### BRIEF
Treat the line containing "Lokalne Centrum Wolontariatu" as the last one, and return every line exactly from the first line of the material below up to it.

### SUPPLIED DATA
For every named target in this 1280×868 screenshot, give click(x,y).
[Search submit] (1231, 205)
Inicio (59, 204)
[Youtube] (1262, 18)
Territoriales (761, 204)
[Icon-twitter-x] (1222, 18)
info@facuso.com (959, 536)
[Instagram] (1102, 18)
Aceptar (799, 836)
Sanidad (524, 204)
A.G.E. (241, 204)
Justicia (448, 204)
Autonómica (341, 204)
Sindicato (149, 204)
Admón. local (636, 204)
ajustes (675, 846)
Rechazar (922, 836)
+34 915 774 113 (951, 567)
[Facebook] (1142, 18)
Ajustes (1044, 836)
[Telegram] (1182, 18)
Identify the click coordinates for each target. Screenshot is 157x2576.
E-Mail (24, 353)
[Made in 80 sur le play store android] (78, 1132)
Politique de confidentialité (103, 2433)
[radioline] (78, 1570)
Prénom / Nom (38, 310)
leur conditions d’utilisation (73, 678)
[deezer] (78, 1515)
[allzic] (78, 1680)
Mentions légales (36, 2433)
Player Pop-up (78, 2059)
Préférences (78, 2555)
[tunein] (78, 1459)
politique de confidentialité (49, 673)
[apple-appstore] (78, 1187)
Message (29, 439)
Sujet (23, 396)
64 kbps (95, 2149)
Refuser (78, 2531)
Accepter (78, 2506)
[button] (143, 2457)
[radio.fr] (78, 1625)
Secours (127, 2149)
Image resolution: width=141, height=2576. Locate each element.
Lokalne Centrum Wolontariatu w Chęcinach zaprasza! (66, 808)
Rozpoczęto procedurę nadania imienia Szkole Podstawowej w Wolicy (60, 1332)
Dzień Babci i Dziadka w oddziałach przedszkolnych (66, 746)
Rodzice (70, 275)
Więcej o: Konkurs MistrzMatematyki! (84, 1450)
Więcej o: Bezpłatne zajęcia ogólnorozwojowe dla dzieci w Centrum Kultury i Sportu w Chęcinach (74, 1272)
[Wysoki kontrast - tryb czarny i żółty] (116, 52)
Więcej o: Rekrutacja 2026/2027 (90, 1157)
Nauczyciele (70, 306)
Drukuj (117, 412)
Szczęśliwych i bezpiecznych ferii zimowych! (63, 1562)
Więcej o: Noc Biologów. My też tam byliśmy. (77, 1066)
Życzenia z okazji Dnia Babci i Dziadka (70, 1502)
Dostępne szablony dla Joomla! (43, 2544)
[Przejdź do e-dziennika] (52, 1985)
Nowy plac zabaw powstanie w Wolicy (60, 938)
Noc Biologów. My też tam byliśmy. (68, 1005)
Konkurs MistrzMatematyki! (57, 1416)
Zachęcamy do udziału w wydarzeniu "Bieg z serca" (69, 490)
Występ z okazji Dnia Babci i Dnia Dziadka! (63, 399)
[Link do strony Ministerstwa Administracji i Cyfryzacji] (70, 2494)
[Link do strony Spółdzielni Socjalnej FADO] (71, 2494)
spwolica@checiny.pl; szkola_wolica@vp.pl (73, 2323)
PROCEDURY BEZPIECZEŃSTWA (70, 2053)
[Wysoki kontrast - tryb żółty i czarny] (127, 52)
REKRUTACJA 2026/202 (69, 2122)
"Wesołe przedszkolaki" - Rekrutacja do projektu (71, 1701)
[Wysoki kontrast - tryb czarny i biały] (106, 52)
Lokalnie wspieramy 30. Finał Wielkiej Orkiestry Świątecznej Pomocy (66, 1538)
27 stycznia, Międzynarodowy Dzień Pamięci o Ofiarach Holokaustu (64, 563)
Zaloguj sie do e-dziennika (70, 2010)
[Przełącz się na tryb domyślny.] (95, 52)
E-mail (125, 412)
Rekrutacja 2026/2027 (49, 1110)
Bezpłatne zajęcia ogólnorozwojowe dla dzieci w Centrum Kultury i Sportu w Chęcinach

### RESPONSE
For every named target in this 1280×868 screenshot, give click(x,y).
[Search submit] (1231, 205)
Inicio (59, 204)
[Youtube] (1262, 18)
Territoriales (761, 204)
[Icon-twitter-x] (1222, 18)
info@facuso.com (959, 536)
[Instagram] (1102, 18)
Aceptar (799, 836)
Sanidad (524, 204)
A.G.E. (241, 204)
Justicia (448, 204)
Autonómica (341, 204)
Sindicato (149, 204)
Admón. local (636, 204)
ajustes (675, 846)
Rechazar (922, 836)
+34 915 774 113 (951, 567)
[Facebook] (1142, 18)
Ajustes (1044, 836)
[Telegram] (1182, 18)
Identify the click coordinates for each target. Screenshot is 157x2576.
E-Mail (24, 353)
[Made in 80 sur le play store android] (78, 1132)
Politique de confidentialité (103, 2433)
[radioline] (78, 1570)
Prénom / Nom (38, 310)
leur conditions d’utilisation (73, 678)
[deezer] (78, 1515)
[allzic] (78, 1680)
Mentions légales (36, 2433)
Player Pop-up (78, 2059)
Préférences (78, 2555)
[tunein] (78, 1459)
politique de confidentialité (49, 673)
[apple-appstore] (78, 1187)
Message (29, 439)
Sujet (23, 396)
64 kbps (95, 2149)
Refuser (78, 2531)
Accepter (78, 2506)
[button] (143, 2457)
[radio.fr] (78, 1625)
Secours (127, 2149)
Image resolution: width=141, height=2576. Locate each element.
Lokalne Centrum Wolontariatu w Chęcinach zaprasza! (66, 808)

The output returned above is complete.